- [Exercise instructions]: Reproduce exactly the lines from the one containing "Check the Is Processed Item Supplier box" through the end of the listing, minus the pictures.

★ ★ ★ ★

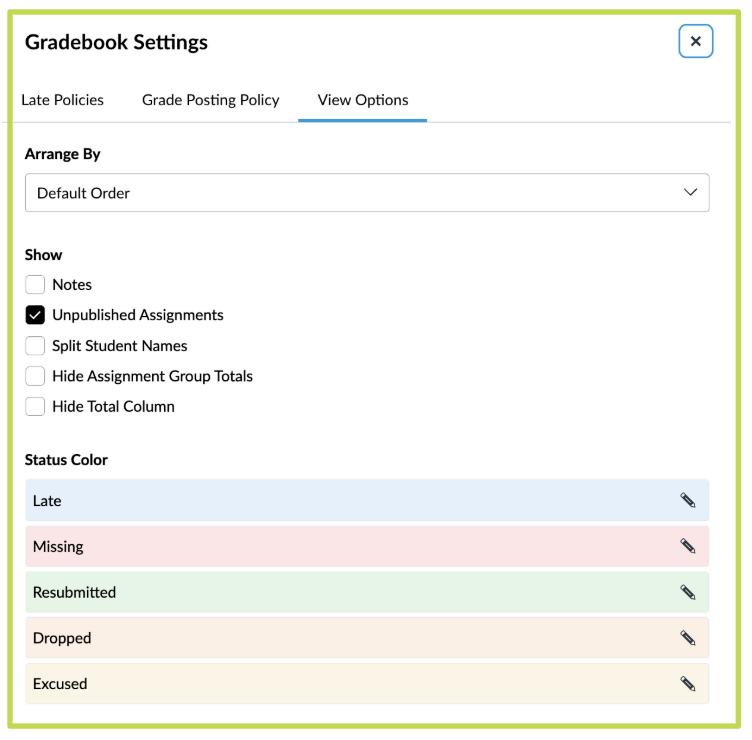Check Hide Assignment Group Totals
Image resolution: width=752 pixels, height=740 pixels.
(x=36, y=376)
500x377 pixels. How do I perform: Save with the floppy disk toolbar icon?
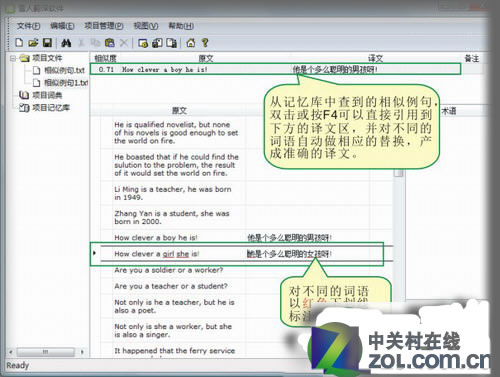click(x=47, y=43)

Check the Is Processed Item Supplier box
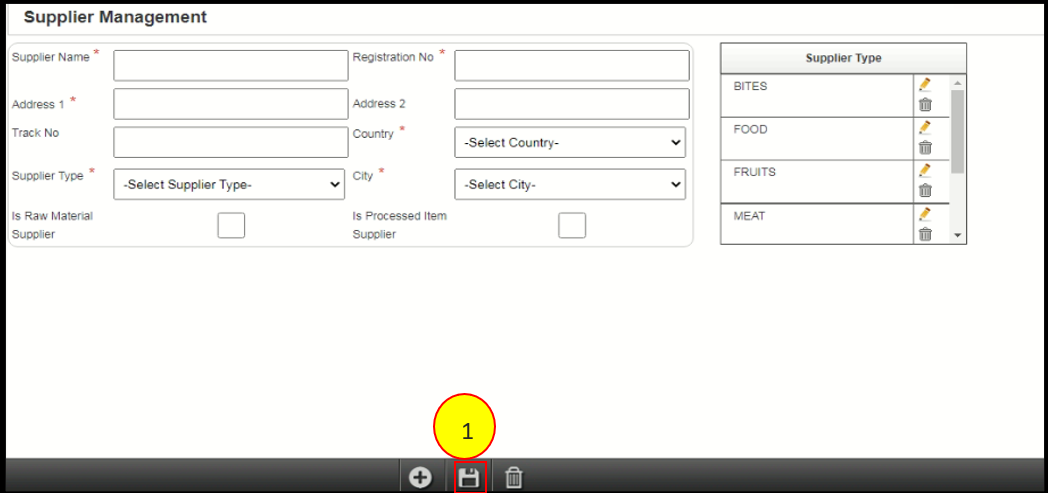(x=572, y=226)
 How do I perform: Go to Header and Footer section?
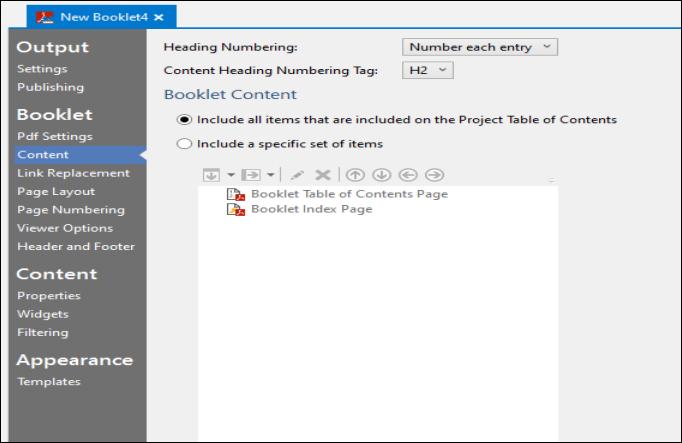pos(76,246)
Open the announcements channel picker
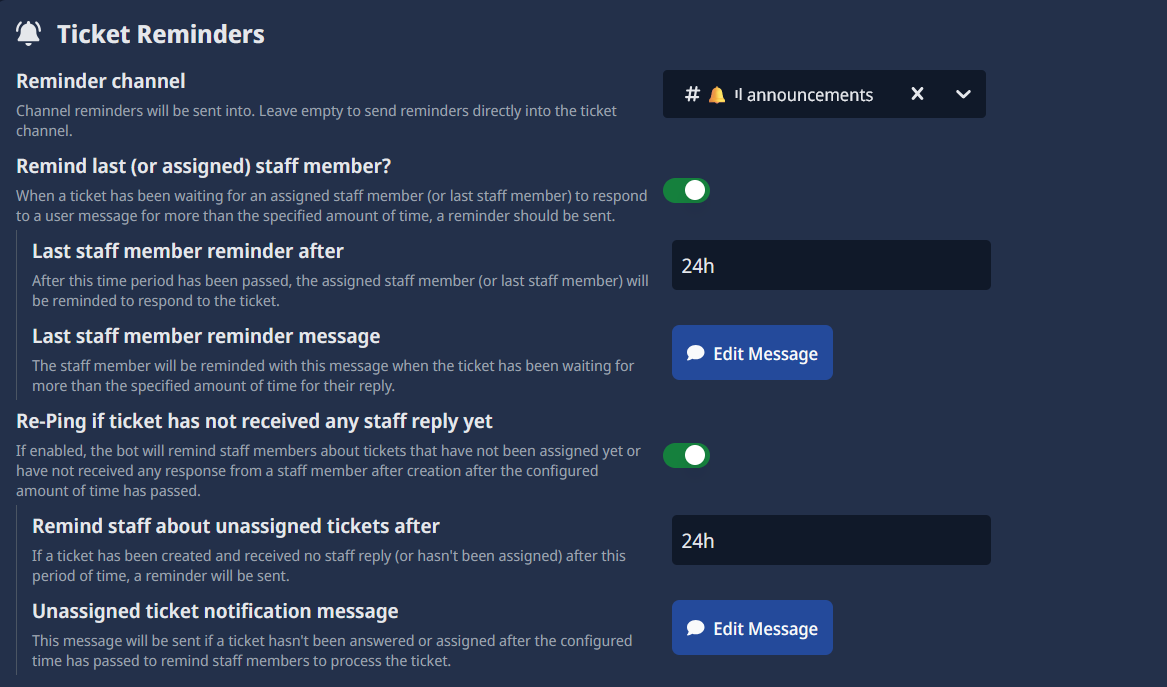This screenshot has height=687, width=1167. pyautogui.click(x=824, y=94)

★ ★ ★ ★

- [Reply]:
Check the Is Processed Item Supplier box
(x=572, y=226)
 How do I perform: Go to Header and Footer section?
pos(76,246)
Open the announcements channel picker
This screenshot has height=687, width=1167. pyautogui.click(x=824, y=94)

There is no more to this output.